未来感よりも実用面 EVの7人乗りSUV

セダンとSUVのどちらが斬新、あるいは時代をリードしているように見えるか問われたなら、多くのドライバーは「SUV」と答えると思われる。

【画像】豪華な車内! 「EQS SUV」のプロポーション/内装を見る【セダン版も】 全100枚

一時の勢いは失ったとは言え、未だ上り調子のカテゴリーであり、比較すればセダンは保守的で古臭くも思えるだろう。

ただ、「EQS SUV」とセダンの「EQS」の外観の印象は異なっている。EQS SUVのほうがコンサバに感じられた。

一足先に登場したEQSは未来型Sクラスというべきモデルであり、低全高にワンモーションフォルムのBEVならではのプロポーションやスタイルは如何にも未来的。

一方、EQS SUVは高いベルトラインでキャビン周りのデザインもSUVでは標準の範疇である。SUVらしくはあるが、それ故に斬新な印象もない。

ただし、よく見ればEQS同様に“ちょっと妙”なのもEQS SUVだ。

やたらボンネット長が短い。プロポーションからすればEQA/EQBよりも短い。

超ショートノーズ/ロングキャビンはBEV専用プラットフォームの賜であり、そこに頂点クラスSUVに相応な「実用性」や「寛ぎ」を加えた結果の外観と言える。そのSUVとしての実用性は、EQS SUVを語る上で要点と思っていい。

1列目・2列目シート 内装をチェック

SUVの実用面のメリットの1つは、高い全高を活かしたキャビンスペース。

高い座面高のアップライトな着座姿勢と合わせればレッグスペースにゆとりが出るし、見晴らしも良くなる。そういった実用面の基本をしっかり押さえているのがEQS SUVのキャビンである。

後席(セカンド)は厚く腰の利いたクッションであり、よく言う「ファーストクラス」の出来。前席バックレスト背面には後席用DA(ディスプレイオーディオ)システムが備わる。

付け加えるならセンターアームレストのコントロールパッドはタッチセンサー式であり、取り外してハンドヘルド端末としても使える。寛ぎとエンタメを最高レベルで両立したパーソナルスペースである。

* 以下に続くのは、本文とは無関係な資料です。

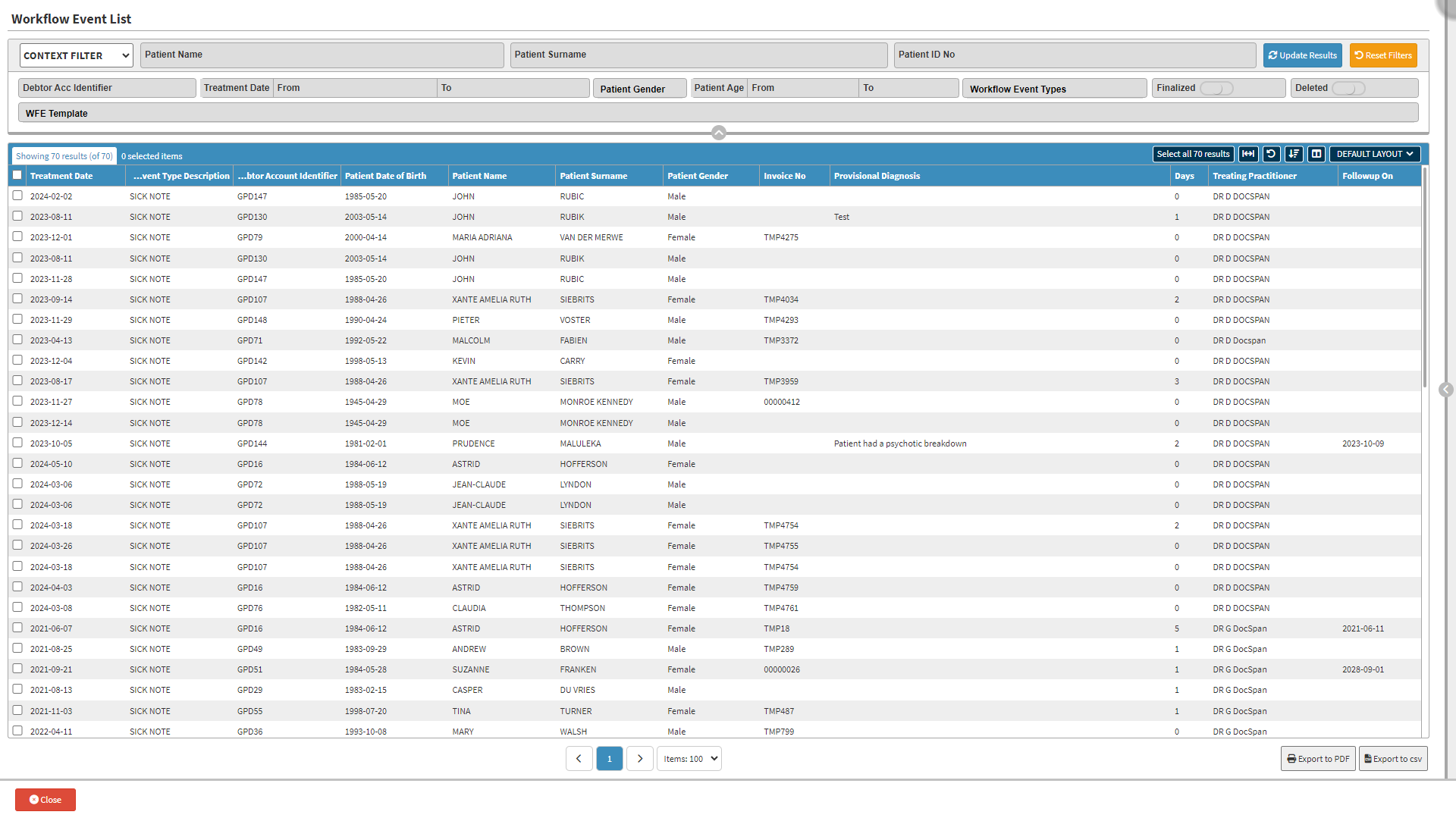Tick the checkbox for the 2023-12-01 row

開発コンセプトではVIPカー、つまりショーファードリブンでの用途も考慮されているとのことだが、説明されなくても後席で少しの時間を過ごしただけで容易に理解できた。

ならば前席が蔑ろにされているか?

そんな事があろうはずもなく、乗用車の“次の時代を予感させる情報”と機能に優れたグラスコクピットを構成し、助手席にはドライバーによそ見させない工夫がされたDAシステムも装備。助手席もまたファーストクラスの設えだ。

3t級の重量 走りの本質は扱いやすさ

ショーファー用途にも高い資質を備えたEQS SUVだが、ドライバーにとって退屈なモデルかというとそれは見当違いも甚だしい。

メルセデス車とBEVの両面でオーナードライバー向けのトップカテゴリーに相応な性能を楽しめる。

パワートレインは前に88kW、後に178kWを配したツインモーター式の電動4WDを採用し、システム最高出力は265kW、最大トルクは800Nm(81.6kg-m)に達する。

中速巡航から一気に踏み込めば3t近い車重をものともせずにダッシュ。性能チェックのために試してみたが、唐突に突き出されるような“荒さがない加速”には感心させられたものの、一般ユーザーなら使う場のない速さである。

ただ、この速さは同車にとっては余芸と言うべき側面であり、本質的な魅力は重量やサイズを意識せず、なおかつ多様な状況での扱いやすさだ。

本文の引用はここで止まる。